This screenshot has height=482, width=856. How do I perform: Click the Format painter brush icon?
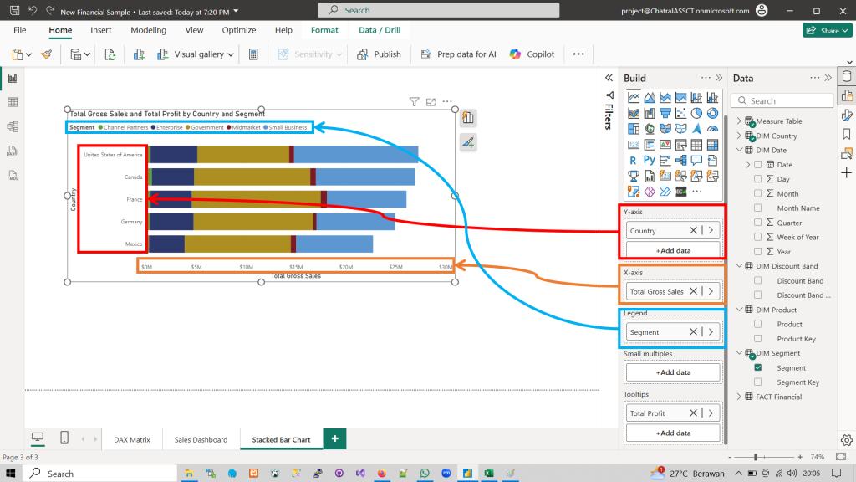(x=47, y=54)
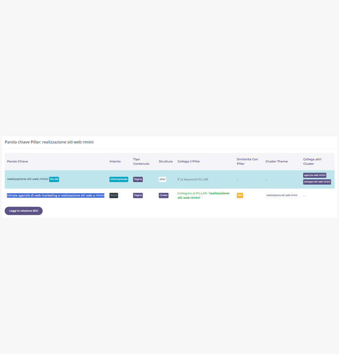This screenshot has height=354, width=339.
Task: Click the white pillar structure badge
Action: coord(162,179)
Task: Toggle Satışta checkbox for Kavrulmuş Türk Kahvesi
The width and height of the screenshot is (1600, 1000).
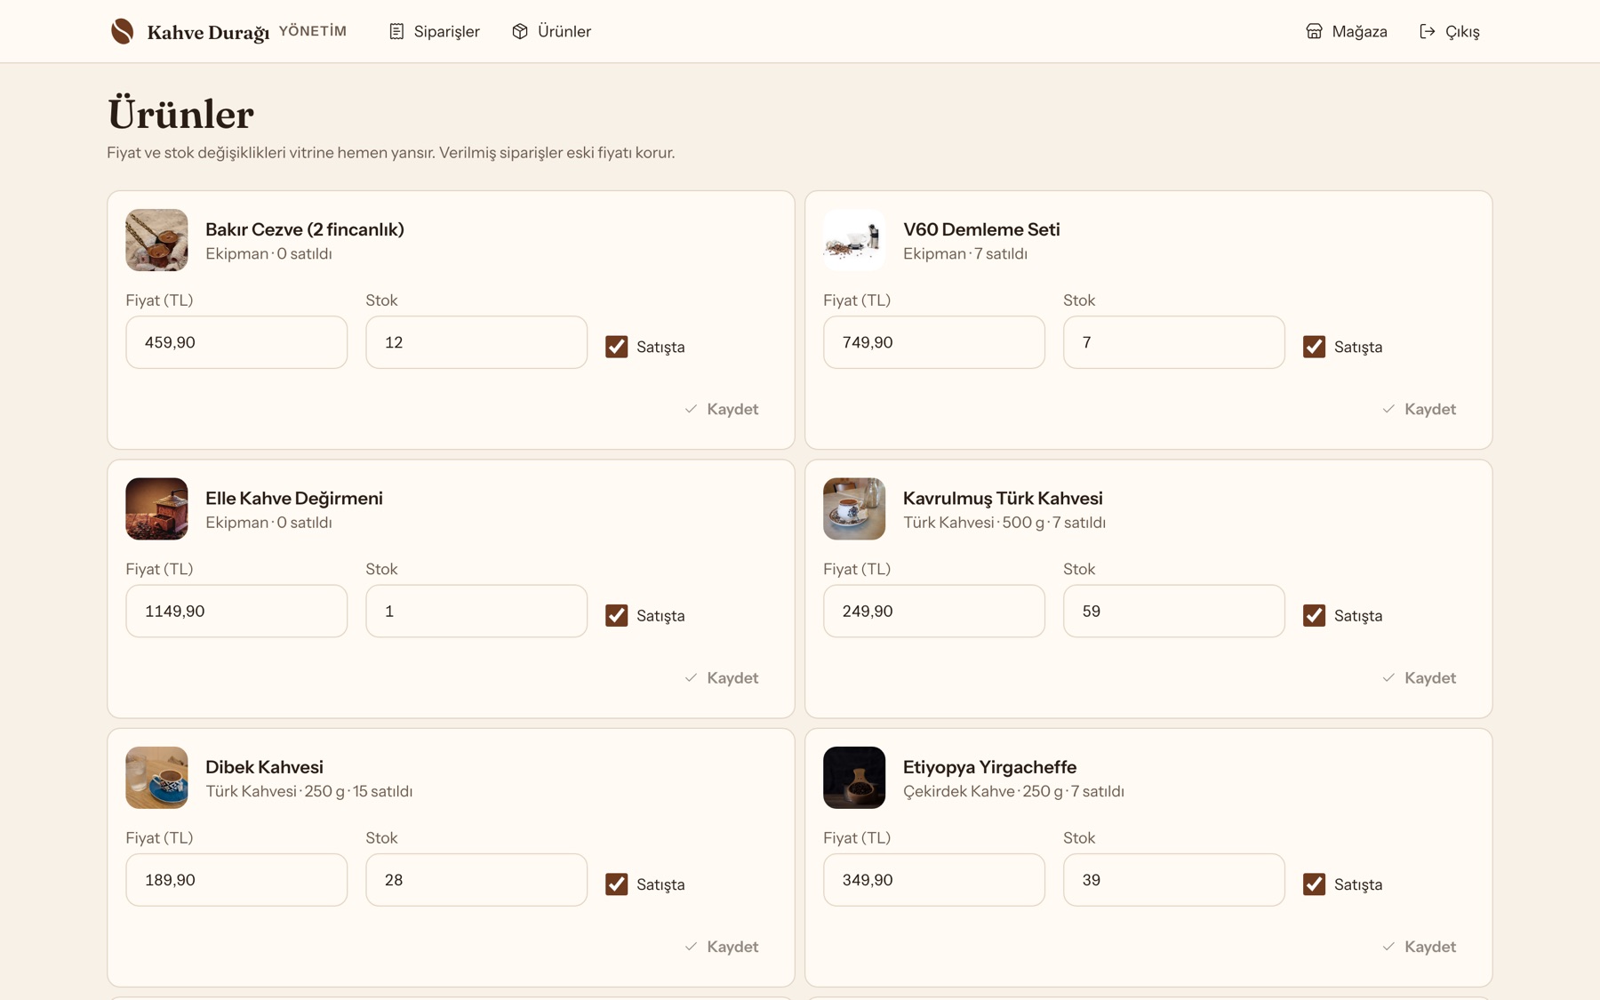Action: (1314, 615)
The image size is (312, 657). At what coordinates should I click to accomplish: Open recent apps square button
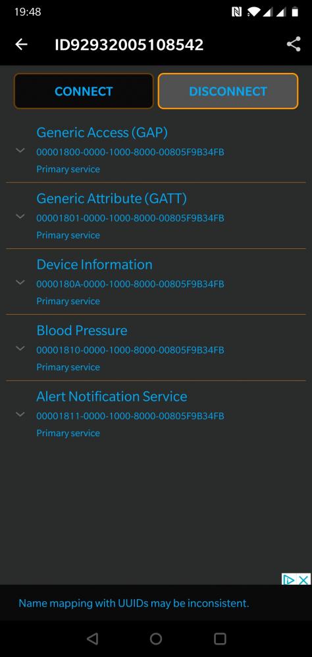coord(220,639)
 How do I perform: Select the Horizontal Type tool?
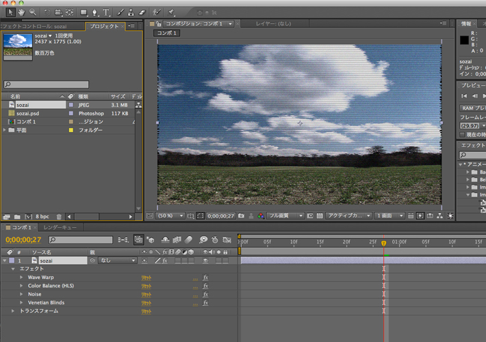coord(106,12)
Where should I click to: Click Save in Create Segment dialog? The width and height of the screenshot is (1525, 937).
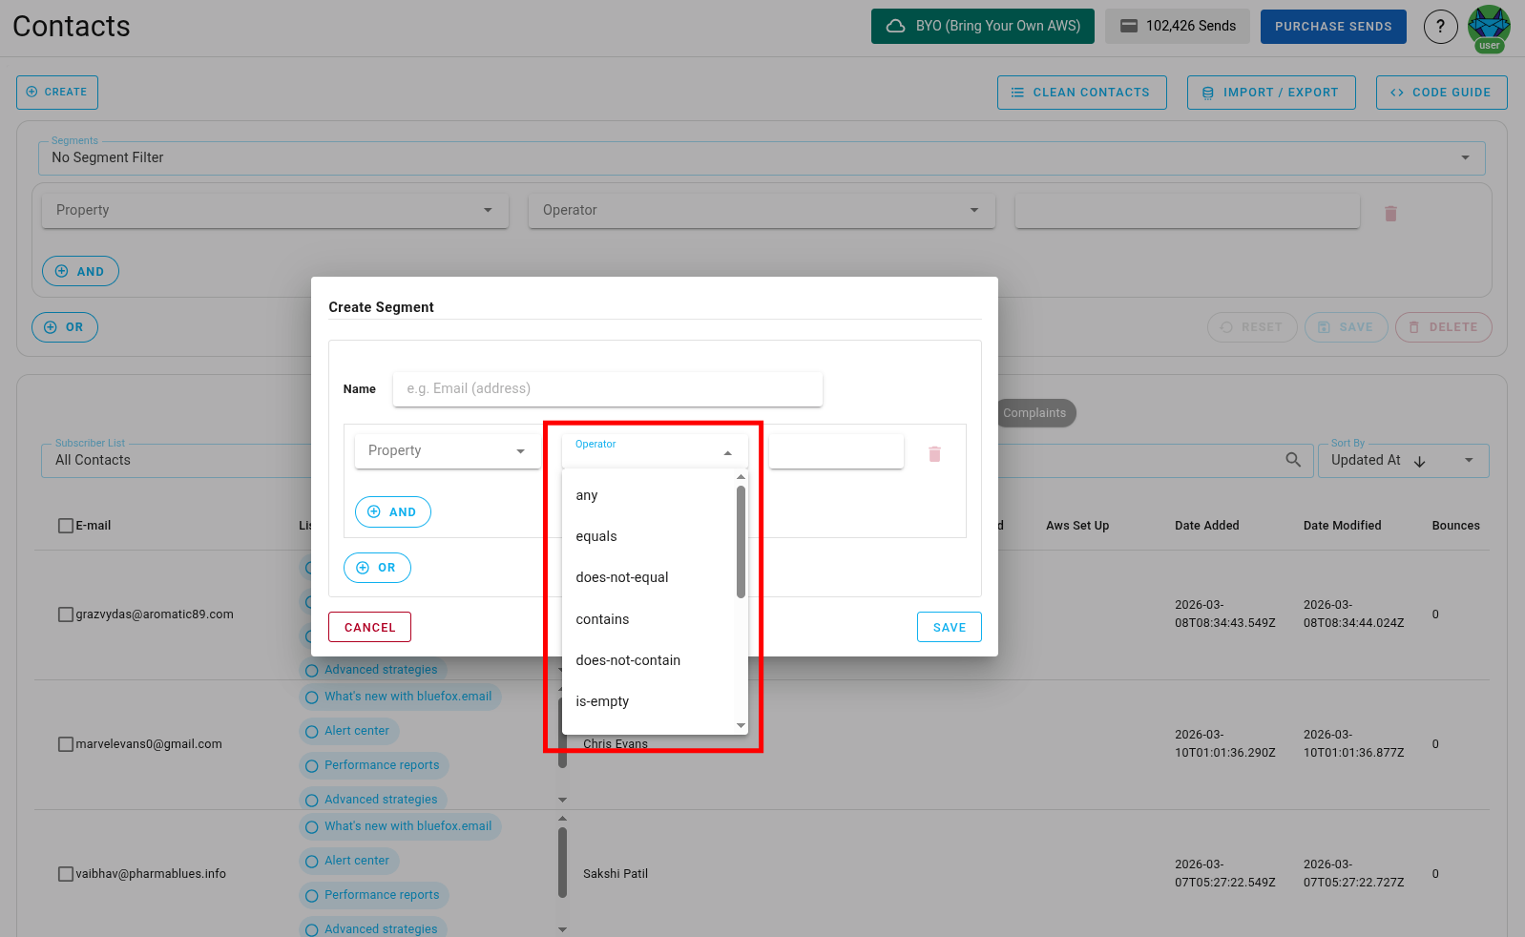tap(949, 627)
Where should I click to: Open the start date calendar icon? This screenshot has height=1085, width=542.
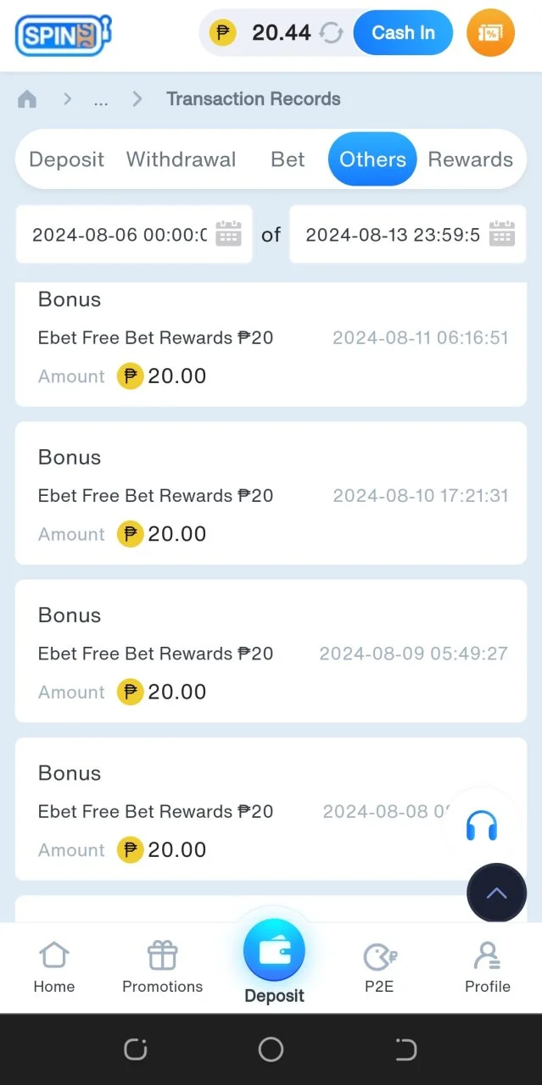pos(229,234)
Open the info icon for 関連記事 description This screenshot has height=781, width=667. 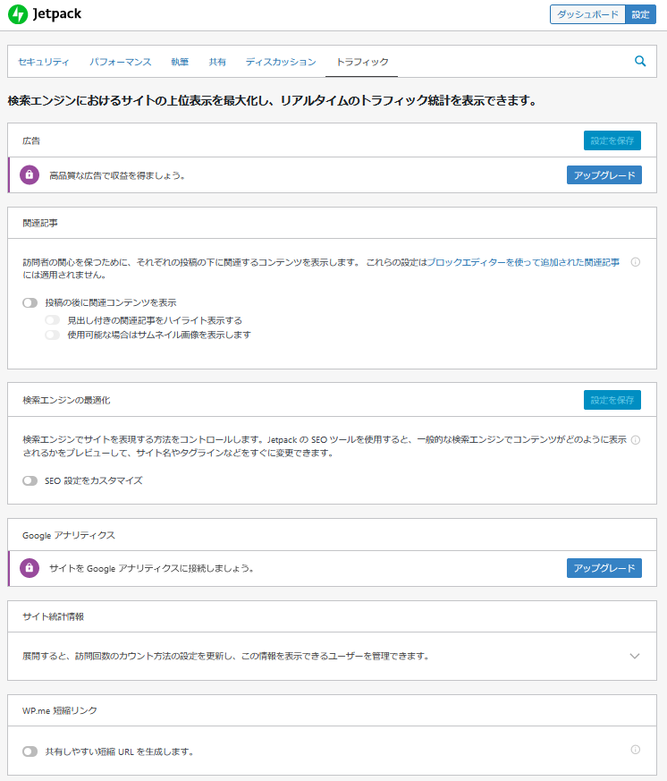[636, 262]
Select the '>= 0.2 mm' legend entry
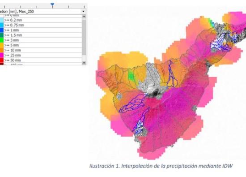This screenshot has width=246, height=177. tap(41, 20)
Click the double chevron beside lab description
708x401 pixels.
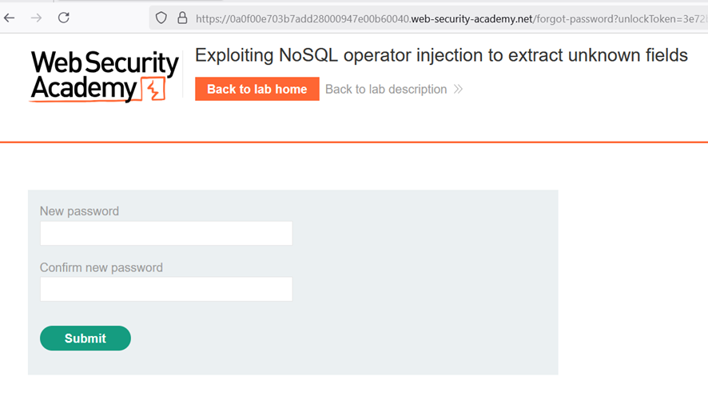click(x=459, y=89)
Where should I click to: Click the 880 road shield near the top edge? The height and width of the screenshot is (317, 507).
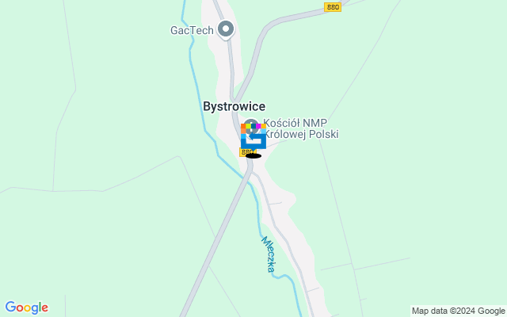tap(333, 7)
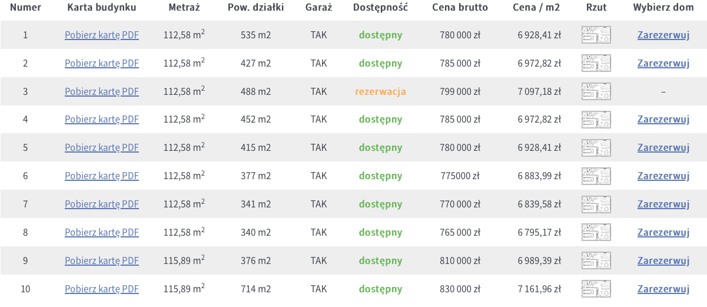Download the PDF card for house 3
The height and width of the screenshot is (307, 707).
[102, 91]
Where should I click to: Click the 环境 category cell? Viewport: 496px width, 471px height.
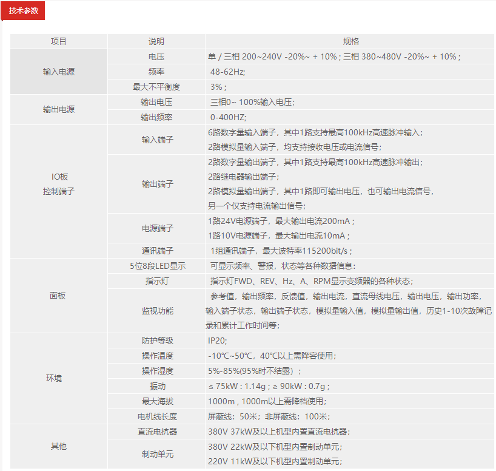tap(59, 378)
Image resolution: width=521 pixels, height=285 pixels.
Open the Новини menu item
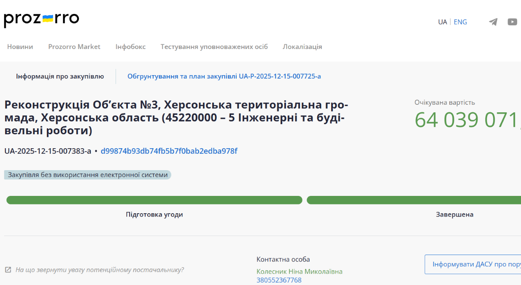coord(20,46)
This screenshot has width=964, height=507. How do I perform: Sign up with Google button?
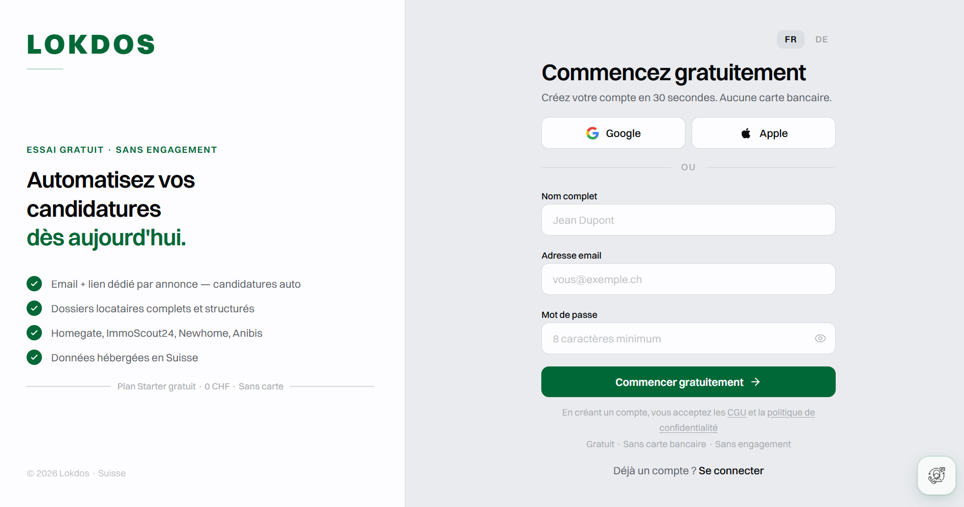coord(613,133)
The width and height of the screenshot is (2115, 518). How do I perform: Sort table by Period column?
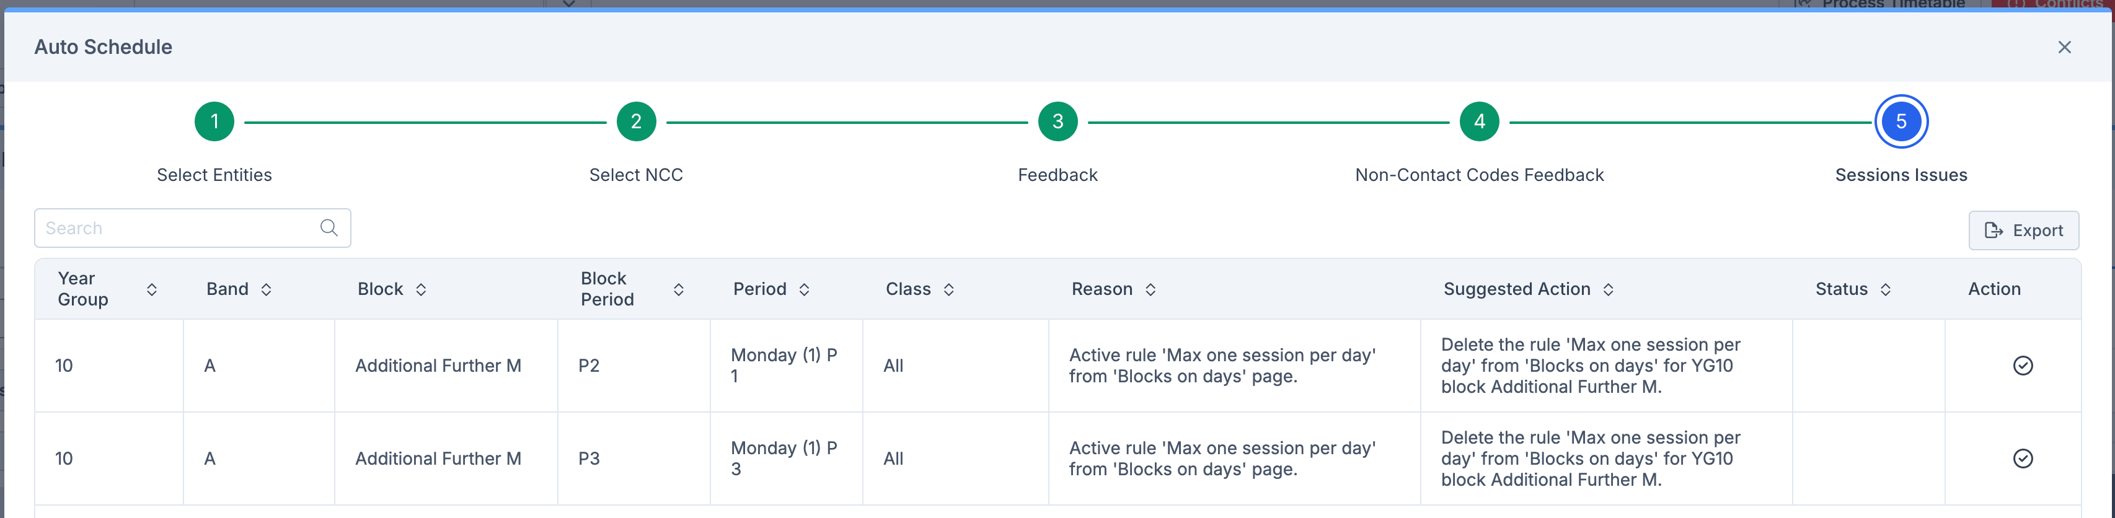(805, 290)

**ACTIVITY**
Counting both ends, reproduce word for word the lines from the line with "This screenshot has width=964, height=507." to the final line of the listing above, skipping every picture.

**YOUR RESPONSE**
This screenshot has width=964, height=507. How do I perform: Sign up with Google button?
coord(613,133)
The width and height of the screenshot is (2115, 518). How do I perform: Sort table by Period column?
(805, 290)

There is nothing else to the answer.